Il nous a fallu 4 h 30 pour réaliser cette descente, avec en plus les 3 h 00 de marche d’approche. Nous sommes loin du petit canyon de la demi-journée. Cependant le plaisir d’avoir effectué une première compense des l’imprécision des cartes que nous avons.
Une petite aventure qui finira autour de quelques verres de Uzo, et de multiples plats locaux jusque tard dans la soirée. Avec tout ceci, nous n’avons pas géré le problème des bateaux. Nous envisagerons demain, si nous ne réalisons pas une autre première.
Pays : Grèce
Commune : Therma
Cartes : Carte I/30.000e° « Samothraki » N° 215 aux éditions Road Éditions.
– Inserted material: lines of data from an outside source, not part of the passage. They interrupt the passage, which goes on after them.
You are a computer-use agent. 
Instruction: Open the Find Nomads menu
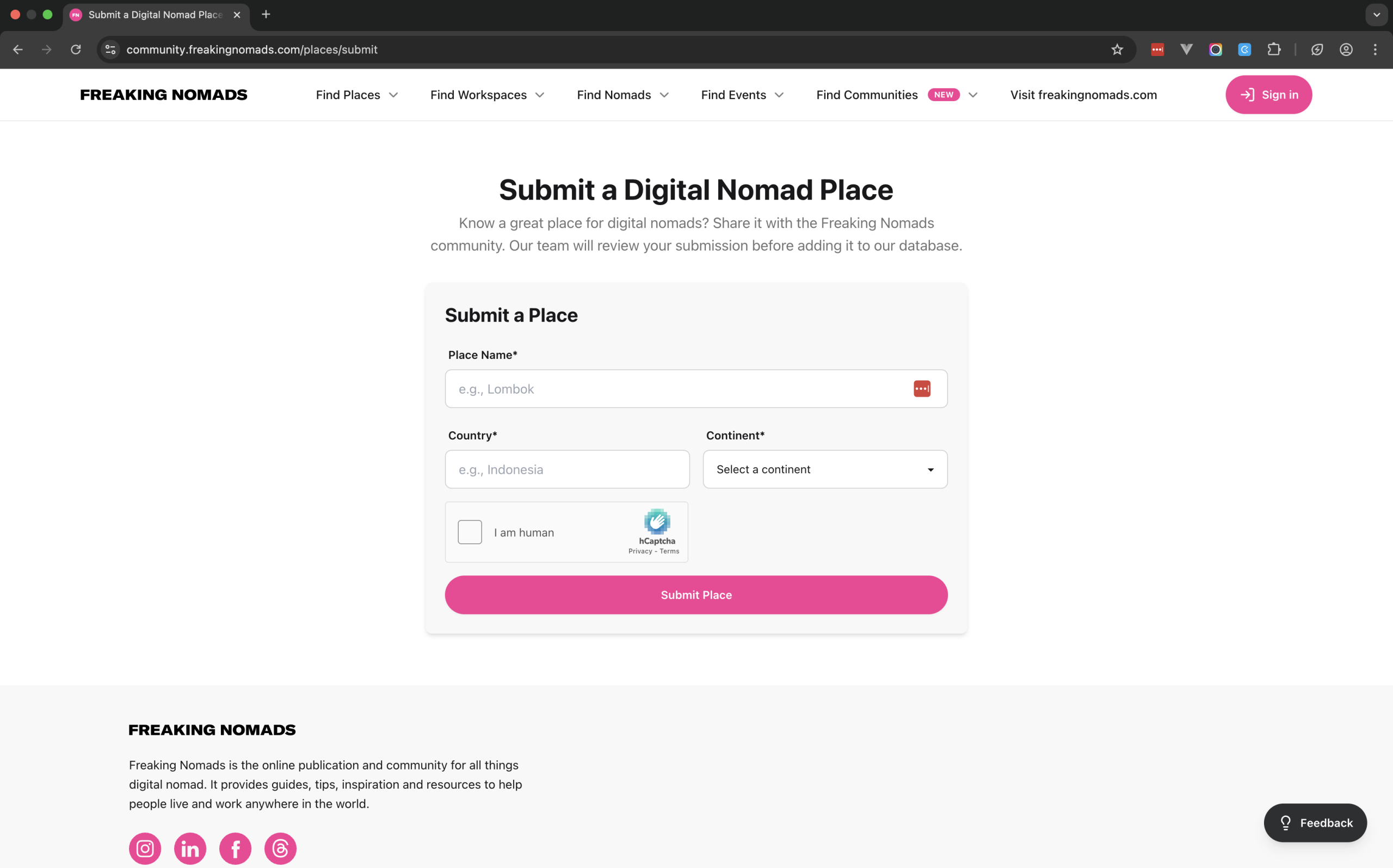pos(622,95)
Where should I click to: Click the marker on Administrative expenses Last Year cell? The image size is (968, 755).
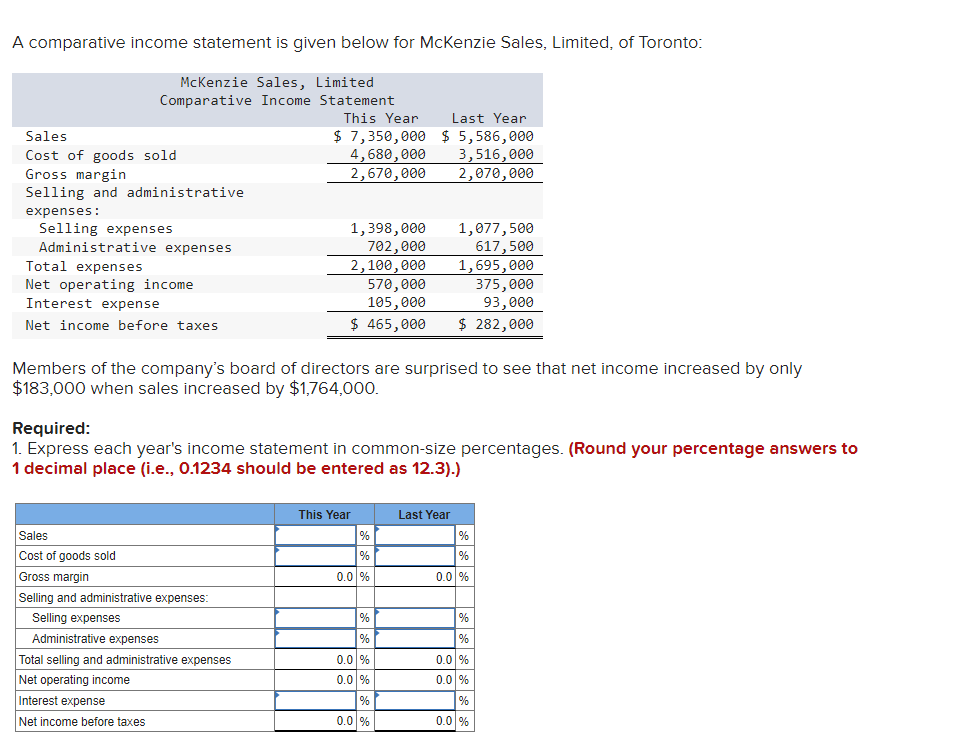click(377, 632)
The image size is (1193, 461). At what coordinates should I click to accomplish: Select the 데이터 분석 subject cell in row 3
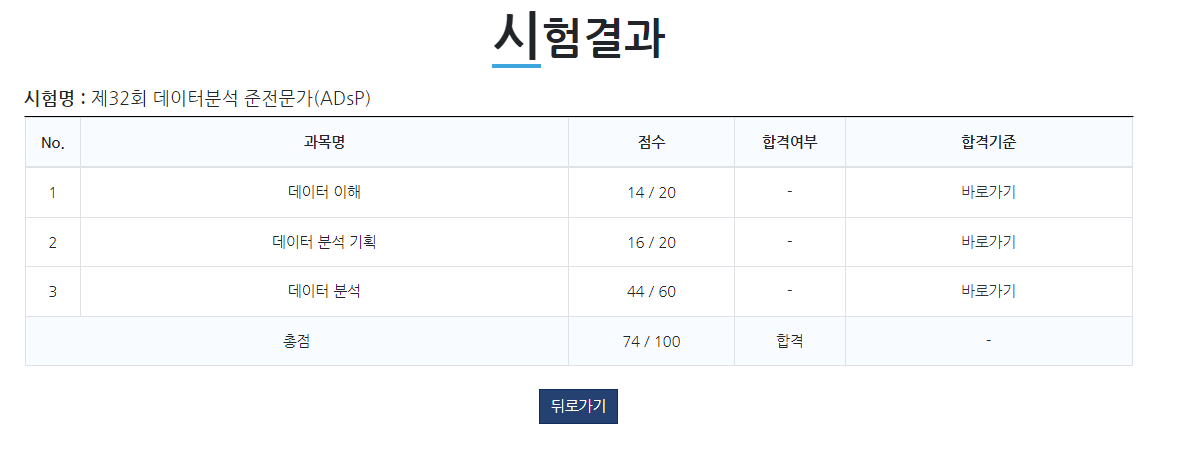(x=324, y=291)
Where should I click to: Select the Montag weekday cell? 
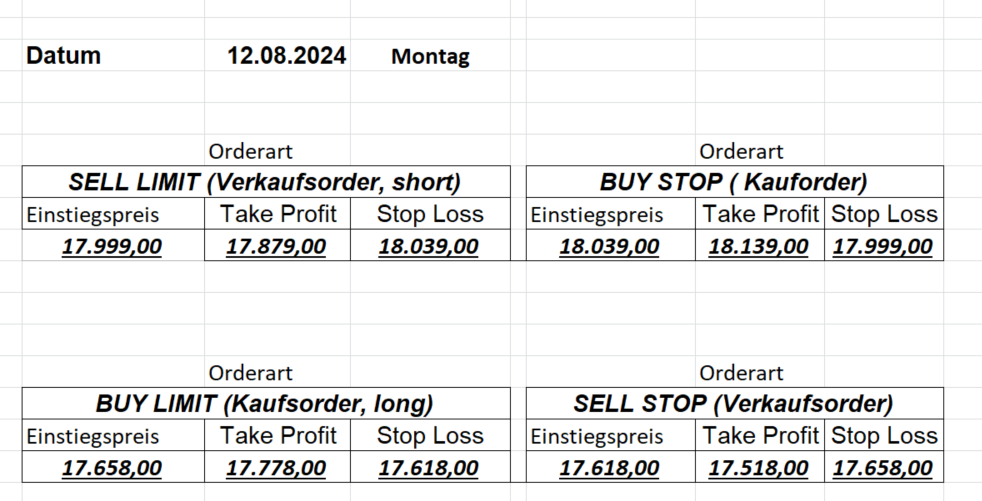[430, 57]
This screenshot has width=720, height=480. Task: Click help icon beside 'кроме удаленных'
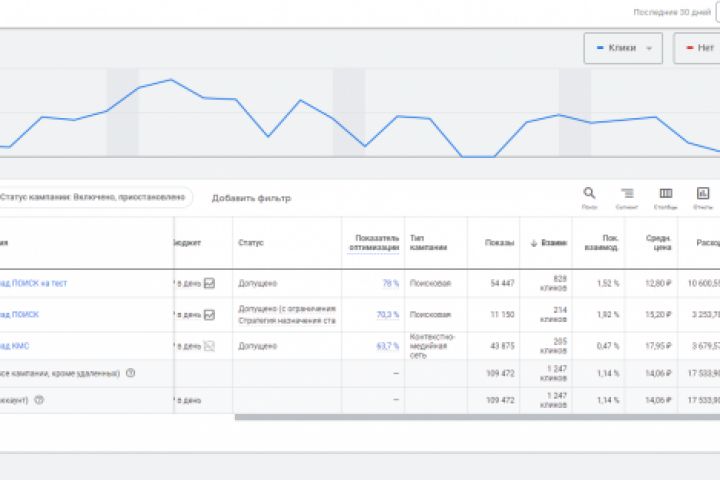click(x=131, y=373)
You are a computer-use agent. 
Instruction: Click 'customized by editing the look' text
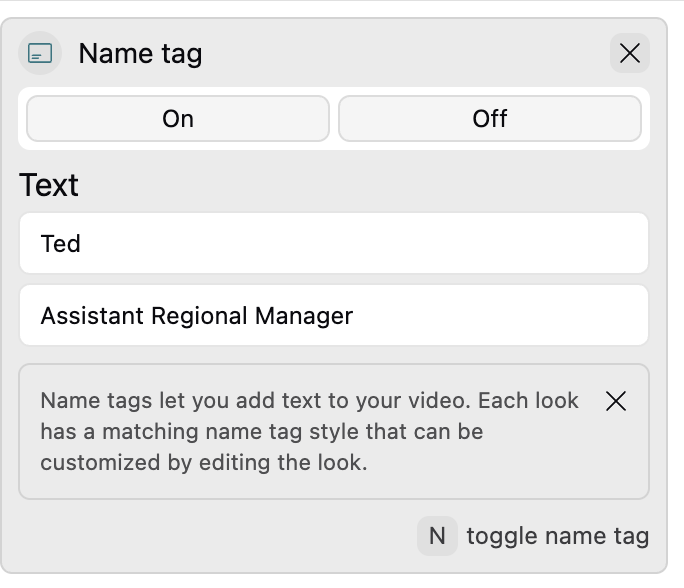(204, 464)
Altitude de départ : 700 mètres
Dénivelé : 600 mètres
Distance : 3 000 mètresTemps d’approche : 3 h 00
Retour : 0 h 20
Descente : 4 h 30Cordes : 2 x 65 m
Roche : Granite
Cotation : V4-A2-III
Caractère Aquatique :
Un léger débit constant tout le long de l’année, avec de grosses pointes lors du printemps ou après de longues journées de pluies. Attention ce ruisseau peu se charger rapidement lors d’un gros orage sur son bassin-versant.Pour information, le débit du canyon, lors de la période estivale : 5 à 10 l/s
Accès :
Aval : Du port de Kamariotissa, se rendre à Therma. Face au port quitter la route principale et prendre la route des thermes. Un peu avant ces derniers prendre à gauche et continuer la route jusqu’à son terminus : une voie sans issue sur une placette ronde.Amont : De la placette, à pied, prendre un grand sentier qui remonte le ruisseau de Plata, ainsi qu’une canalisation. Au bout d’environ dix minutes de marche, un petit sentier part à droite, monte et rejoint un enclos à chèvres et les bords ruisseau (Rive gauche).
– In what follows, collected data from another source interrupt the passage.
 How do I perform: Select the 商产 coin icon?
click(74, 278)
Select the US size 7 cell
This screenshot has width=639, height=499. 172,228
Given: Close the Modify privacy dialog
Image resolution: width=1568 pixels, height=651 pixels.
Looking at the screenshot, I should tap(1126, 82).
Un sentier à chèvres continu à monter en longeant le ruisseau. Il s’en écarte au bout d’environ une heure de marche. Revenir en sa direction et se frayer un sentier dans le maquis, toujours en longeant en hauteur sa rive gauche. Au bout d’un moment on peut rejoindre aisément la rive gauche du ruisseau. Il faut passer alors au-dessus de quelques obstacles et d’un encaissement. On rejoint la partie haute et la plus ouverte du canyon (parties des grandes dalles de granite). Remonter les cascades en rive droite jusqu’à un affluent rive gauche, au niveau du point 700.
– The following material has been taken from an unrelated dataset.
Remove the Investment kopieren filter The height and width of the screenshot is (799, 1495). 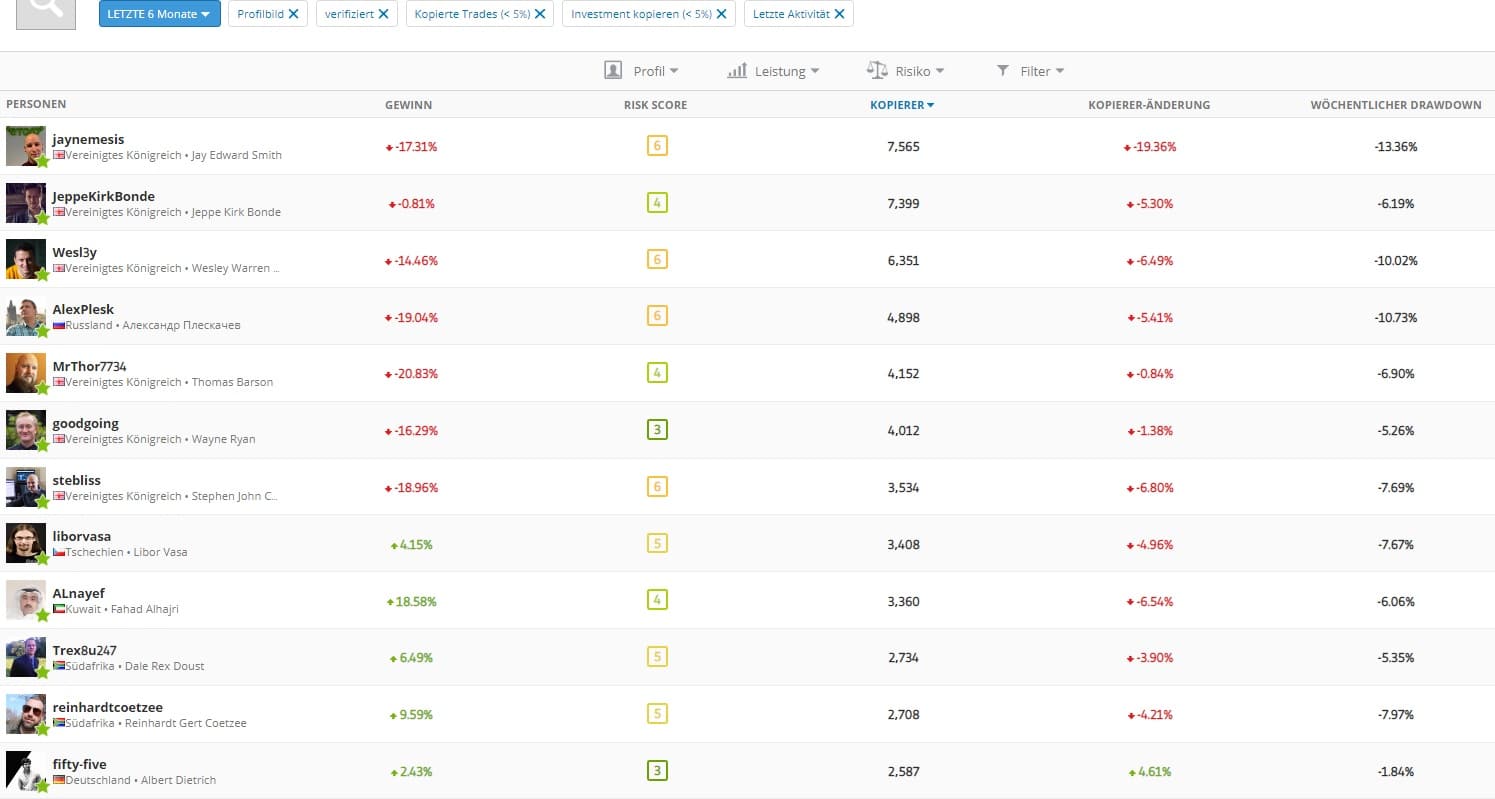721,14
Le retour s’effectue au niveau de l’enclos à chèvres croisé lors de la marche d’accès.
Infos diverses :
Ce ruisseau présente un équipement de première descente. Lors d’un débit conséquent certaines désescalades devront être équipées. Une trousse à Spits nous semble indispensable.Il existe diverses cartes de l’île sous plusieurs éditions. Dans certaines cartes, le ruisseau n’existe pas, dans d’autres ils portent le nom de « Plata ». Sur la carte que nous avons proposé le ruisseau existe mais ne possède pas de nom, néanmoins l’accès routier est le meilleur. Sur cette carte, le ruisseau est celui qui coupe le nom de Therma en la lettre « e » et « r ». Le premier ruisseau est le canyon de Therma.
Toutefois nous ne disposions pas de cette carte avant l’ouverture mais une carte au 25 000° écrite en Grec (courage).